As Dangerous As Driving Drunk
The highway is long. The scenery is boring. Suddenly, you begin yawning frequently, blinking, crossing the center line or hitting the rumble strip.
Drowsy driving, a type of distracted driving, is shockingly common. In fact, a study released in 2013 found 1 in 25 adults had fallen asleep while driving in the month before the study. And, when drowsy driving accidents occur, they’re more likely to be deadly. The National Highway Traffic Safety Administration found drowsy driving resulted in more fatalities and injuries than accidents involving non-drowsy drivers.
Keys to staying safe: knowing who is at risk, recognizing the warning signs and acting quickly to address driver fatigue.
Drowsy Driving: Drivers at Risk
Some drivers are more prone to drowsy driving than others. High-risk groups include:
- Commercial drivers
- Night-shift workers
- Those with untreated sleep disorders
- Sedatives users
- Drivers who get less than six hours of sleep per night
While these groups may be most at risk for driving drowsy, anyone who drives after being awake for an extended period of time may suffer drowsy driving symptoms.

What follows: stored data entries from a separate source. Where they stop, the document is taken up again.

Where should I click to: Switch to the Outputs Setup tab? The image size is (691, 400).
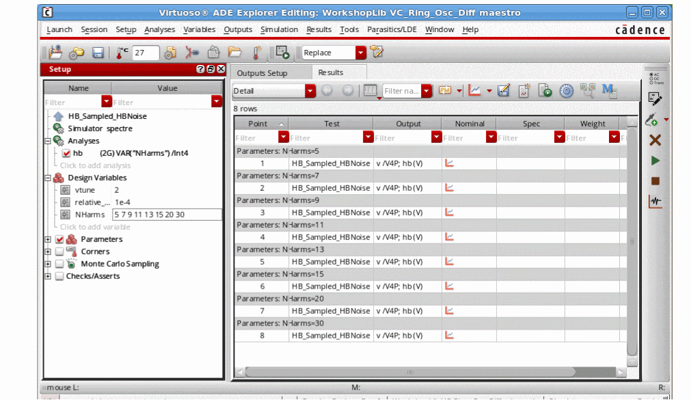262,73
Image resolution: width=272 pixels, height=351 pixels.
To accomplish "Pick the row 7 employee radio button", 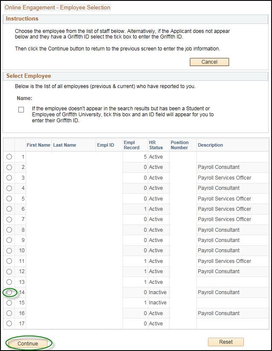I will point(9,219).
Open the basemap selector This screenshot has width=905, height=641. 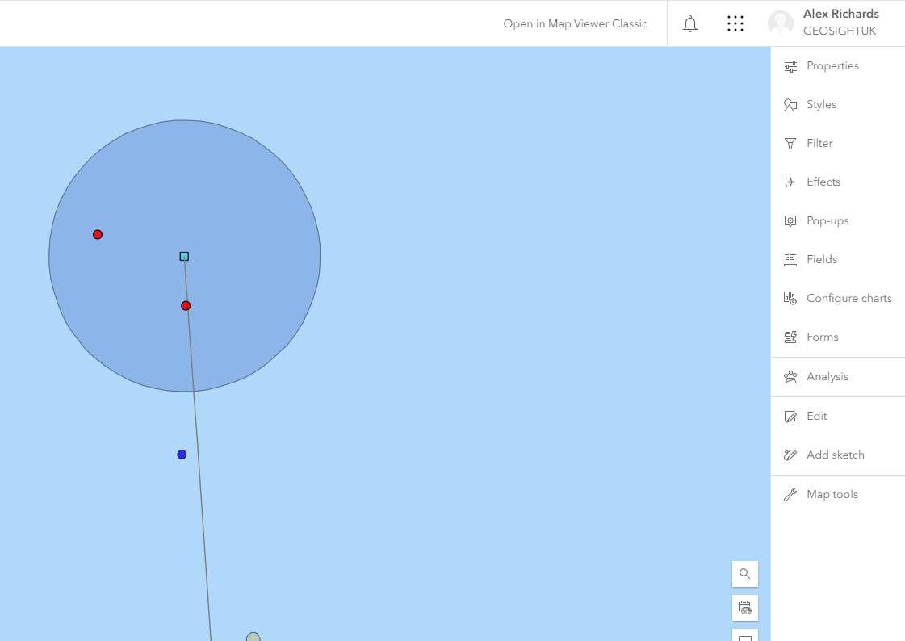[744, 608]
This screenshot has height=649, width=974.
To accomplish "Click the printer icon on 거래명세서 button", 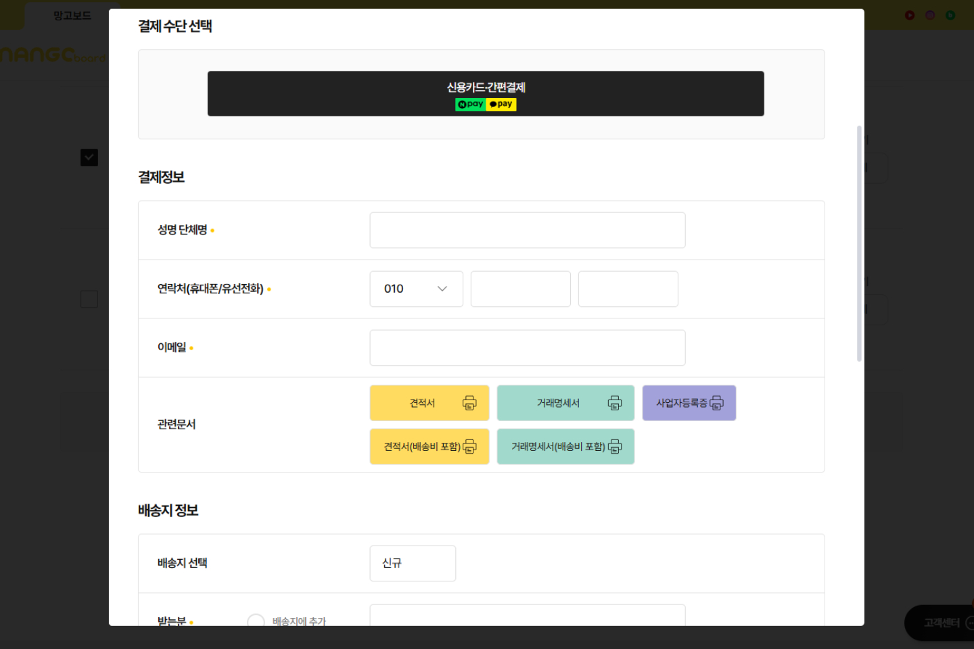I will click(614, 404).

Researchers in Australia found drivers who were awake for 18 hours before getting behind the wheel drove like someone with .05 blood alcohol content. Drivers who were awake for 24 hours before getting behind the wheel drove like someone with .10 blood alcohol content. (A blood alcohol content of .08 is legally drunk.)

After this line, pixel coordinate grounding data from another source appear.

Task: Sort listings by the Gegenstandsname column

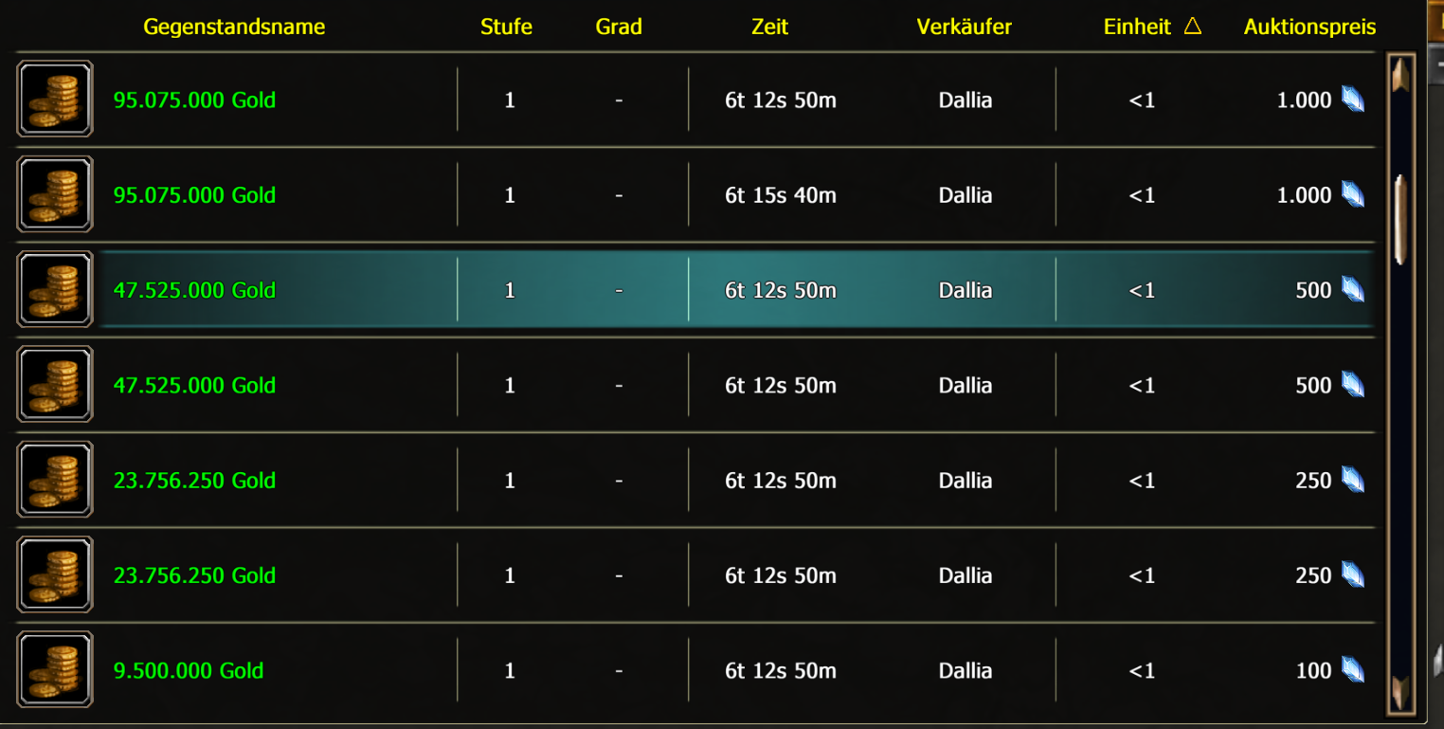Action: pos(234,27)
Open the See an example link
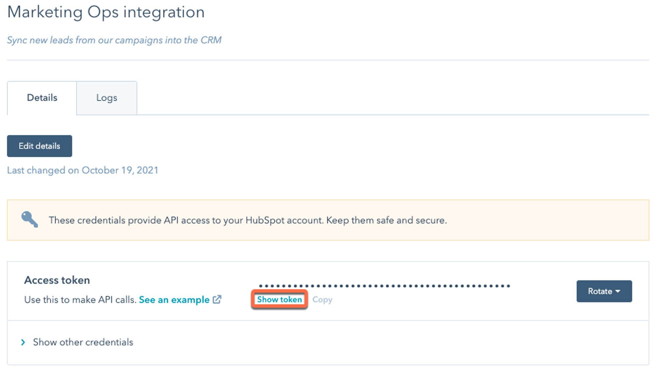The height and width of the screenshot is (372, 656). click(174, 300)
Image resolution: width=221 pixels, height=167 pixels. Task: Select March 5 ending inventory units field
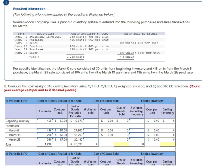pos(137,131)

Drowsy Driving: Warning Signs
The good news: Drowsy driving is easy to recognize. The telltale signs include frequent blinking, yawning, missing exits, not remembering the last few miles, crossing the center line or hitting a rumble strip.
If you or the driver in your car experiences any of these symptoms, it’s time to act.

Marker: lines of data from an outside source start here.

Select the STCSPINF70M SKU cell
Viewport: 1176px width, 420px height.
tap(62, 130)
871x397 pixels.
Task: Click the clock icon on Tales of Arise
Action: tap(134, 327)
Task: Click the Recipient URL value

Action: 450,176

Driver Fatigue: Tips to Keep from Falling Asleep While Driving
Conventional wisdom advises rolling down a window, turning up the radio or turning up the air conditioning to help a driver stay awake. However, research shows the only safe way to overcome drowsy driving is to pull over and take a nap or switch drivers. If you frequently feel like falling asleep while driving, see your doctor to rule out a sleep disorder.
The issue of drowsy driving first gained prominence a decade ago. Little was known about the issue then. That’s changed. Some states are even posting road signs that advise drowsy drivers to pull over and rest, one more step in educating drivers to take drowsy driving seriously.
If you have travel on your horizon — a long roadtrip or even a relatively short commute — consider one more reason to turn in early: Getting a good night’s sleep is key to safe travel.